The materials filed by the defendant in opposition to the plaintiff’s summary judgment motion herein indicate only that her husband told the plaintiff that he had filed for bankruptcy and that one of the men who attempted to repossess the family automobiles stated that he had a gun. The defendant did not aver that the plaintiff instructed the man in question to state that he had a gun, or that the plaintiff even knew that such statement had been made. Indeed, the defendant’s summary judgment materials are silent as to any direct role the plaintiff may have *122played with regard to the repossessions.

Conversely, the plaintiffs affidavit states that he simply asked his attorney to make reasonable collection efforts on the defendant’s husband’s promissory notes. The defendant failed to controvert this pivotal averment, or to indicate in any way that the man who repossessed the vehicles acted as an agent under specific instructions from the plaintiff. The plaintiff’s additional averment that he “left the recovery” of the amounts owed to him to his attorney suggests that it was the attorney who hired or employed the repossession man. One who employs an independent contractor to do lawful work which is not inherently dangerous, such as the repossession of collateral after a promissory note default, is not liable for harm caused to third parties by a tortious act or omission of the independent contractor or his servants. See generally, American Coated Fabrics Co. v. Berkshire Apparel Corp., 361 Mass. 165, 167-168 (1972); Whalen v. Shivek, 326 Mass. 142, 150 (1950); Ferguson v. Ashkenazy, 307 Mass. 197, 200 (1940); Santella v. Whynout, 27 Mass. App. Ct. 451, 453 (1989); Vertentes v. The Barletta Co., 16 Mass. App. Ct. 463, 466 (1983).

3. The defendants failure to demonstrate that the plaintiff participated in any way in the repossession of the automobiles, other than requesting his attorney to make collection efforts, resulted in the absence of any genuine dispute on the essential element of intent and of any basis for a trial on tine merits of the defendant’s counterclaim for intentional infliction of emotional distress. There was, therefore, no error in the court’s allowance of the plaintiff’s motion for summary judgment.
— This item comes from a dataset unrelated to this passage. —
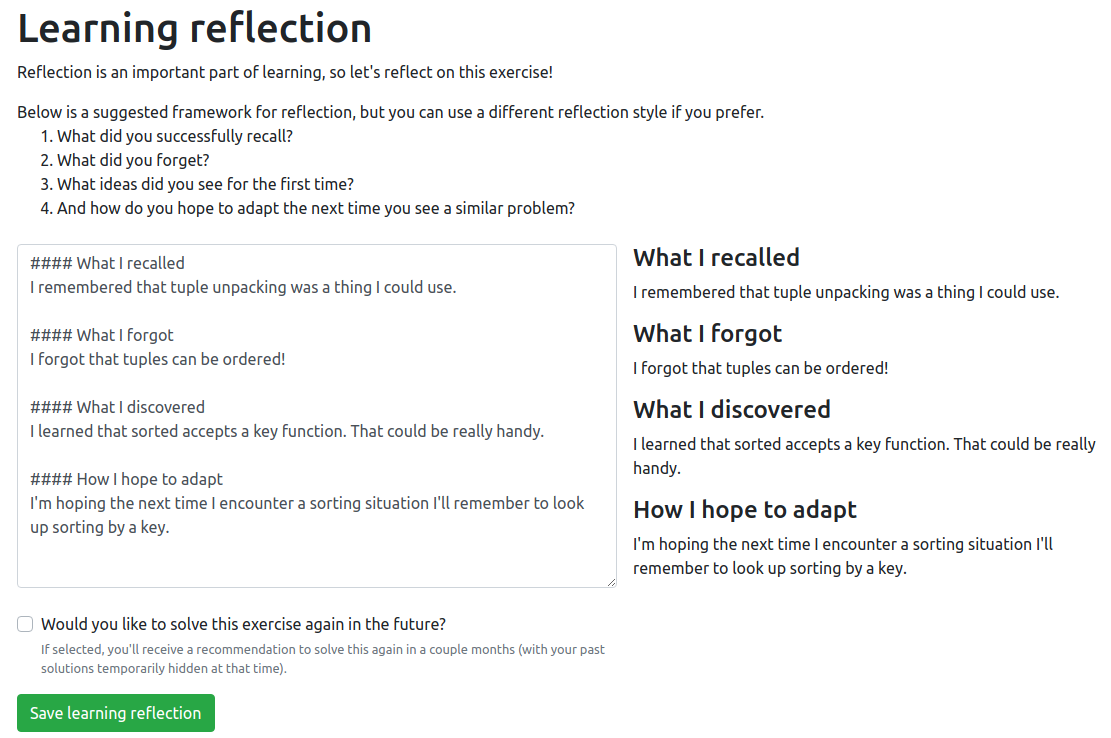The image size is (1111, 738).
Task: Enable the solve-again-in-future checkbox
Action: [24, 624]
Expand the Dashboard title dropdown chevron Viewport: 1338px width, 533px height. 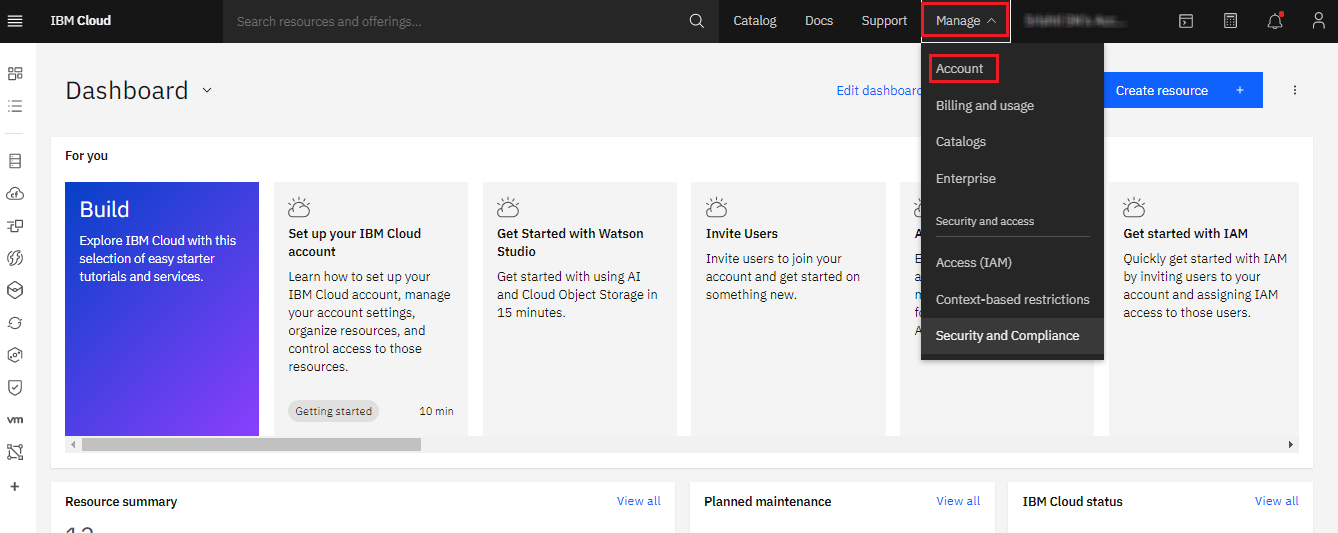[207, 90]
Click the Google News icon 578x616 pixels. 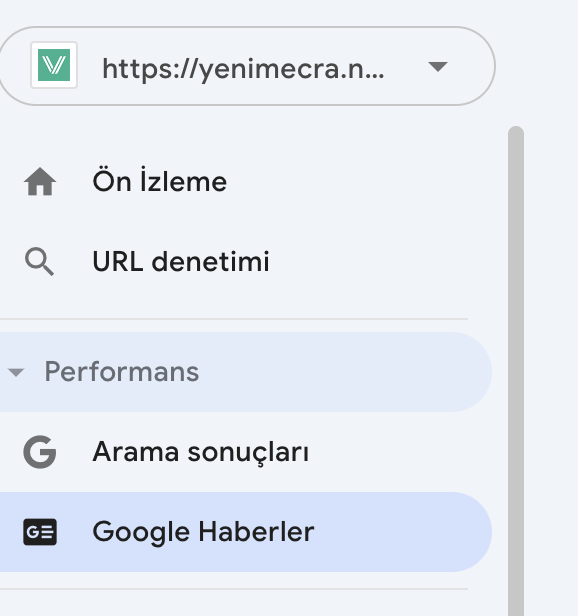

Accordingly, the court’s entry of summary judgment for the plaintiff on the defendant’s counterclaim is hereby affirmed. The defendant’s appeal is dismissed.

So ordered.

See Dist./Mun. Cts. R. A D. A., Rule 8A(a) (8) which requires the appellant to certify that “the expedited appeal contains all the evidence, facts and other material necessary for consideration of the appeal by the Appellate Division.”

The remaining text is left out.